Directions:
Give a count of the lines below that have the string "Task" in them, with no other words.

[Input records Boundary: Start]

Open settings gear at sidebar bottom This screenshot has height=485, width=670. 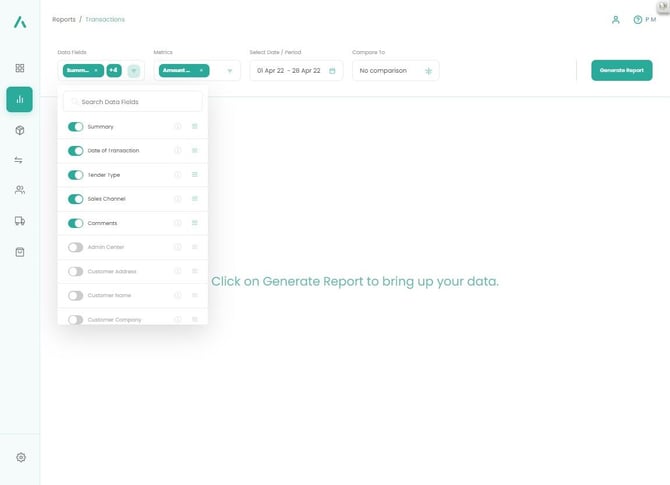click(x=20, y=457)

[Input records Boundary: End]
[Input records Boundary: Start]

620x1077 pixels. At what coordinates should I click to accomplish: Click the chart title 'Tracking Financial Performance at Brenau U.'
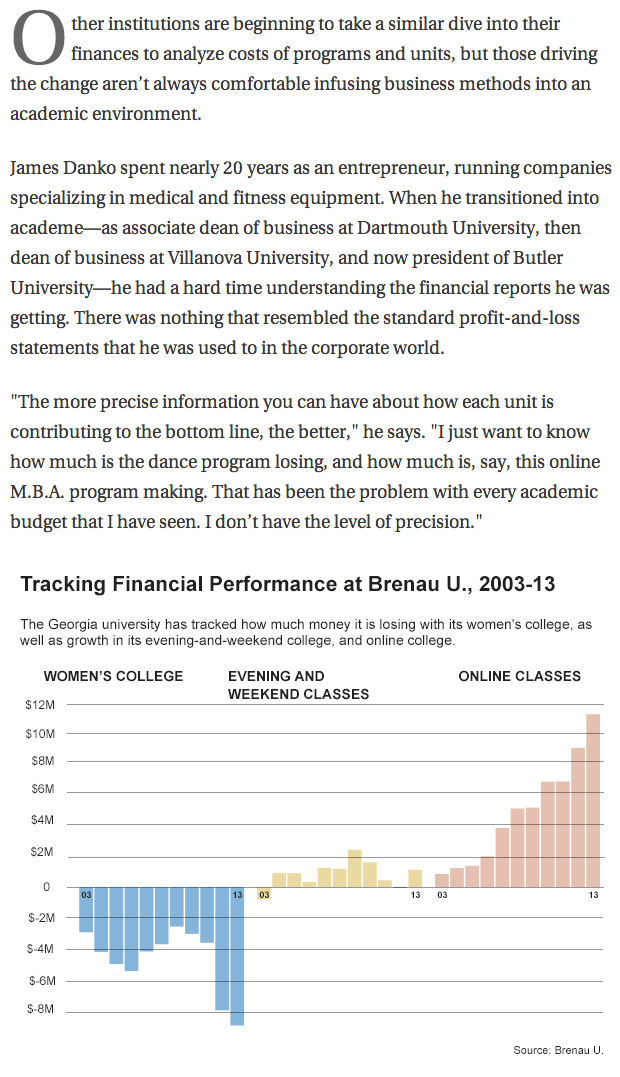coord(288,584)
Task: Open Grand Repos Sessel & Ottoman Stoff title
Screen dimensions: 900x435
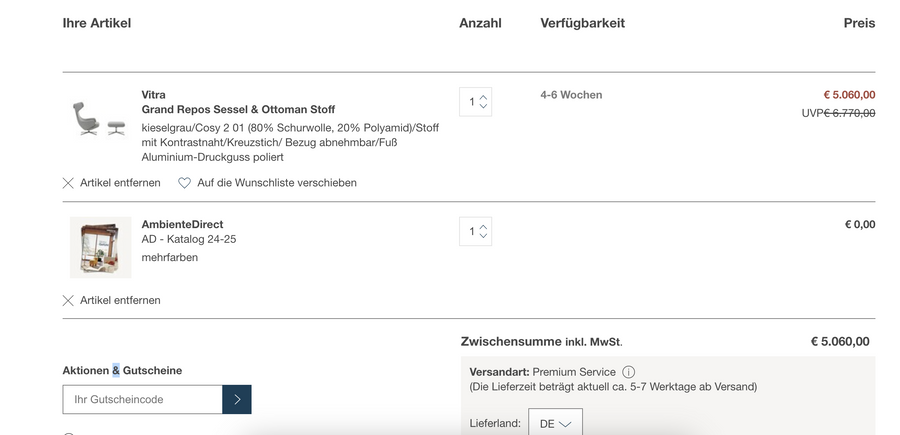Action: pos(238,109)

[Input records Boundary: End]
[Input records Boundary: Start]

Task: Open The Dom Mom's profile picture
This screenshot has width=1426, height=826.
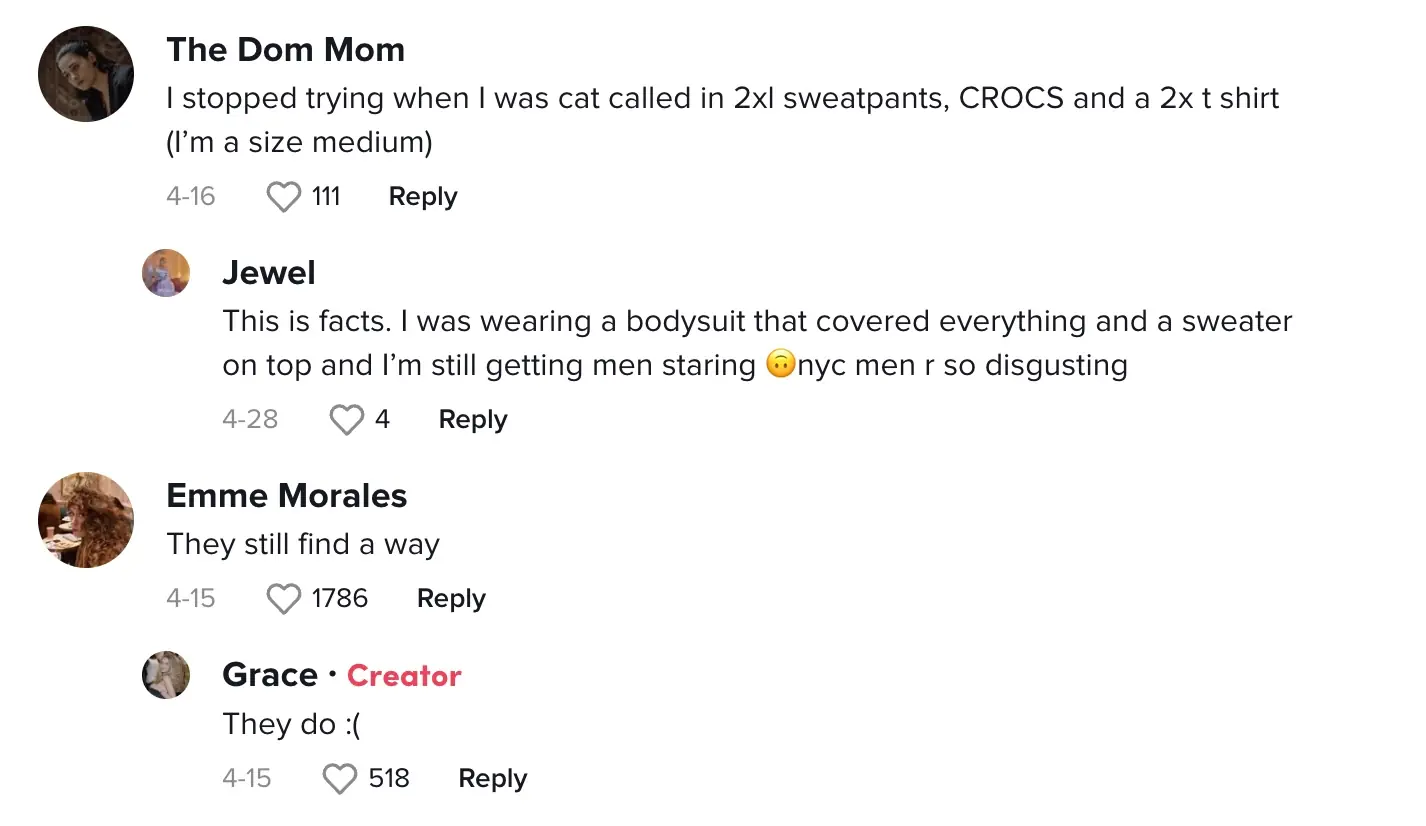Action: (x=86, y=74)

[Input records Boundary: End]

Answer to this exercise:
2